Limitations of the findings from our audit reflect real-world clinical practice; usage of different combinations of phosphate binders based on clinicians’ practice, unmeasured effect of dietary changes and the influence on phosphate levels, and variable adherence to prescribed therapy.
Conclusion
We demonstrated that SO is highly effective for hyperphosphataemia treatment in patients on maintenance haemodialysis. Iron indices were increased but haemoglobin levels and erythropoietin dosage were unchanged from long-term therapy with SO. Prospective studies in Asian populations are warranted to confirm our findings.
Footnotes
Author contributions
AN and BK conceived the study. AN and RT researched literature. VS and YH did the data analysis. AN, BK, TS and RT did the data interpretation. AN wrote the first draft of the manuscript. RT reviewed, edited and produced the final manuscript. All authors reviewed and approved the final version of the manuscript.

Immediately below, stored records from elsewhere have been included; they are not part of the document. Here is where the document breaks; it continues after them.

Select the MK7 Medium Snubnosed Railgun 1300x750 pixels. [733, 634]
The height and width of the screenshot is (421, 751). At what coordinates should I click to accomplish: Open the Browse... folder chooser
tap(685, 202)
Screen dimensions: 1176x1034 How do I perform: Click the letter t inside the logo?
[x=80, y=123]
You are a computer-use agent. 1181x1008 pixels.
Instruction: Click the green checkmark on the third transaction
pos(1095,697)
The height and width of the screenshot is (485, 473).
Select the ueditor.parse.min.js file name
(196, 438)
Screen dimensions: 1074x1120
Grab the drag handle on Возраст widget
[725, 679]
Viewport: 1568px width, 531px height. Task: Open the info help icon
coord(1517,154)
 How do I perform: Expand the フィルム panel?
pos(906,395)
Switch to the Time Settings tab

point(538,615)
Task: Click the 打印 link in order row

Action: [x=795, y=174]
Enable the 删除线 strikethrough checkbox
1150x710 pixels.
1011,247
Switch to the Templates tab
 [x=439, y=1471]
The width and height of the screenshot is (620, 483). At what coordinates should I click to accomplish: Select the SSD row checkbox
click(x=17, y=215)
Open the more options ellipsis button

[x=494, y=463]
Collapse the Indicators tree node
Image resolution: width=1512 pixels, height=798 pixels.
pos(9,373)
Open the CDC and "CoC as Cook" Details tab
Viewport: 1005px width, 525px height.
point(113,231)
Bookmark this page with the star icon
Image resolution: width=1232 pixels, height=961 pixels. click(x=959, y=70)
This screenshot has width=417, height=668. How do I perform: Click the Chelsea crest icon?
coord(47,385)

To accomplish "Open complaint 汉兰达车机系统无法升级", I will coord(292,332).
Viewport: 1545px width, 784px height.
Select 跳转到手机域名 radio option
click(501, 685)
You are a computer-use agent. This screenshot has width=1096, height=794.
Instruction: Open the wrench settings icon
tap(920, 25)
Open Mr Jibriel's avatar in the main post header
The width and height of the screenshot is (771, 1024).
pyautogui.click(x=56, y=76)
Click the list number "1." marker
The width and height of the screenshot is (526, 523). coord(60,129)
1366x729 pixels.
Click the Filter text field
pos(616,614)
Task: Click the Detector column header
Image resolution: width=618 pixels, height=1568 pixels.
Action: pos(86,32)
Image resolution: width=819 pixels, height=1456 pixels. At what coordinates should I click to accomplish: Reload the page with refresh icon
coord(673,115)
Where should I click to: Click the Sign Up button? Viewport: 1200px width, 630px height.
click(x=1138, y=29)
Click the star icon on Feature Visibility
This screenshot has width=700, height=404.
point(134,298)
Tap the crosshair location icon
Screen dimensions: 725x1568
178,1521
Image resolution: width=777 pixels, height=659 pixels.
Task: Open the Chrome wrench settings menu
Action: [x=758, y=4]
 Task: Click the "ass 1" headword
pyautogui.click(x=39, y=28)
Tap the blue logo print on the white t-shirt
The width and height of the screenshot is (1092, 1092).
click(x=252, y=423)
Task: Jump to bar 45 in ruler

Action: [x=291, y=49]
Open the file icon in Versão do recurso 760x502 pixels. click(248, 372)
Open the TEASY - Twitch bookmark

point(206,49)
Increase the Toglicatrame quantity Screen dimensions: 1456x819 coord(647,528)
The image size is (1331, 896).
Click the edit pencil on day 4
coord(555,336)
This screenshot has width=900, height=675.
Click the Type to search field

Declaration of conflicting interests
The author(s) declared no potential conflicts of interest with respect to the research, authorship, and/or publication of this article.
Funding
The author(s) received no financial support for the research, authorship, and/or publication of this article.
Ethical approval
Ethical approval was not sought for the present study because the report was performed as part of a clinical audit. This study was completed in accordance with the Helsinki Declaration.
Informed Consent
Informed consent was not sought for the present study because the work was done as part of routine clinical auditing.